Copy out the listing below word for word, starting at the line that has "Where should I" and stopping after the line that has "tap(1345, 77)". Leave the pictures out of your answer.

--- begin Exercise materials ---

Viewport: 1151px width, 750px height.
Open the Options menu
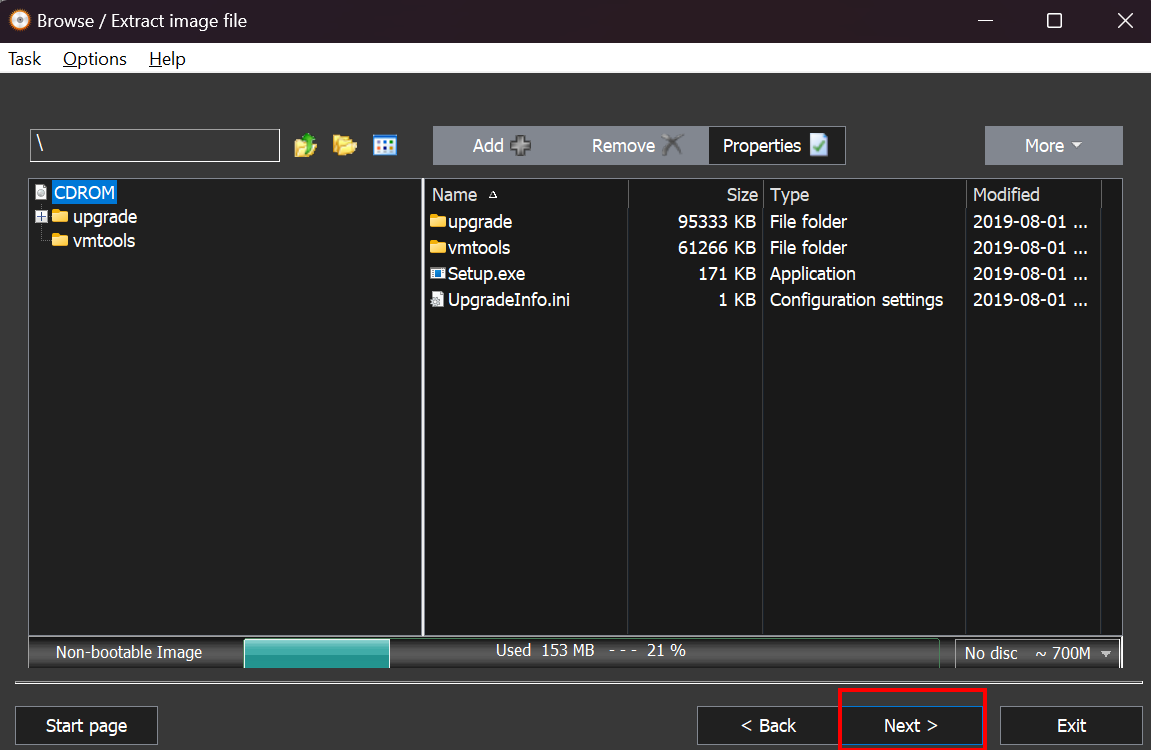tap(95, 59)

--- end Exercise materials ---
--- begin Exercise materials ---

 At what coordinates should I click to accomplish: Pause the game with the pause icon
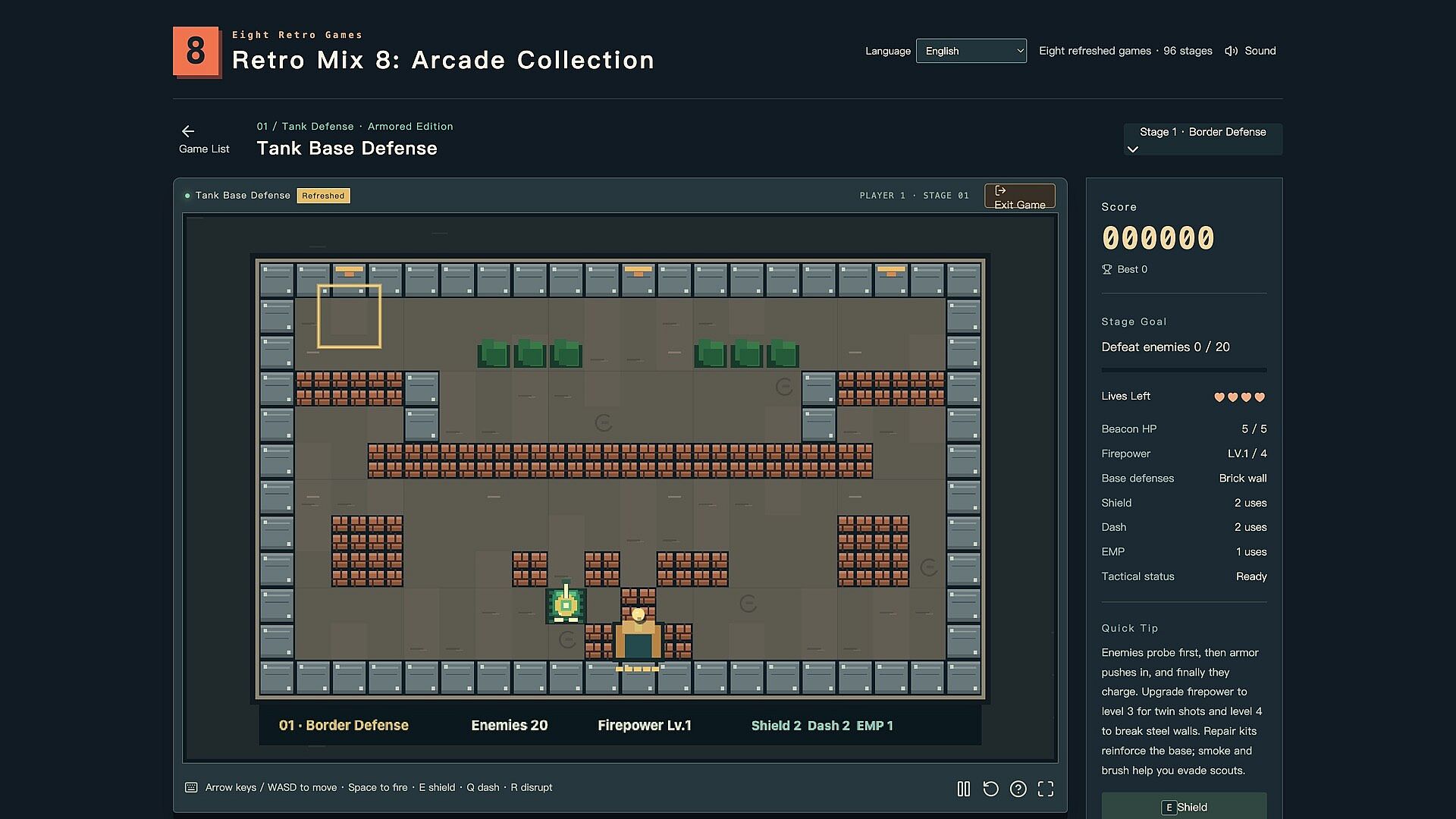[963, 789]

--- end Exercise materials ---
--- begin Exercise materials ---

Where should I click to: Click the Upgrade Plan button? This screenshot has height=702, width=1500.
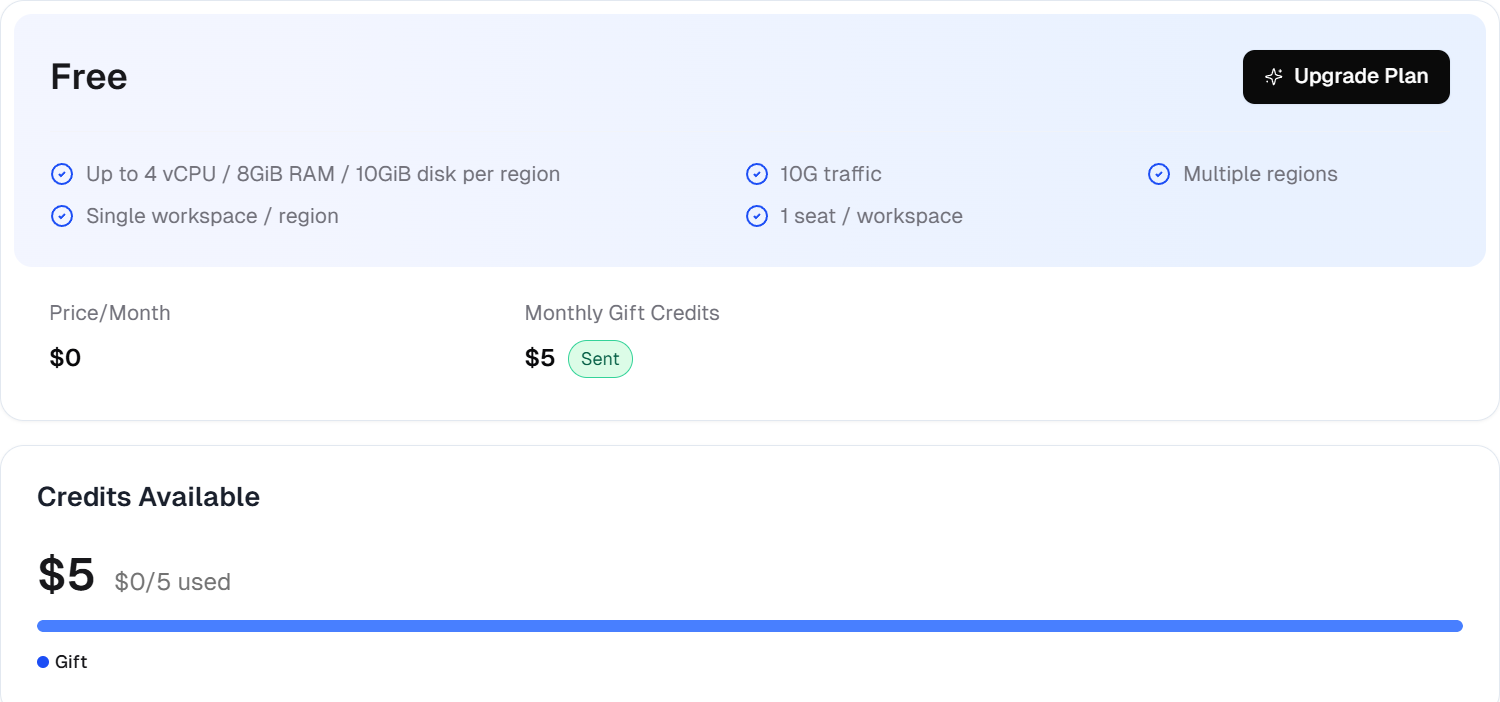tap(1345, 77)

--- end Exercise materials ---

* **Task response**
Where should I click to: Click the Upgrade Plan button? This screenshot has height=702, width=1500.
tap(1345, 77)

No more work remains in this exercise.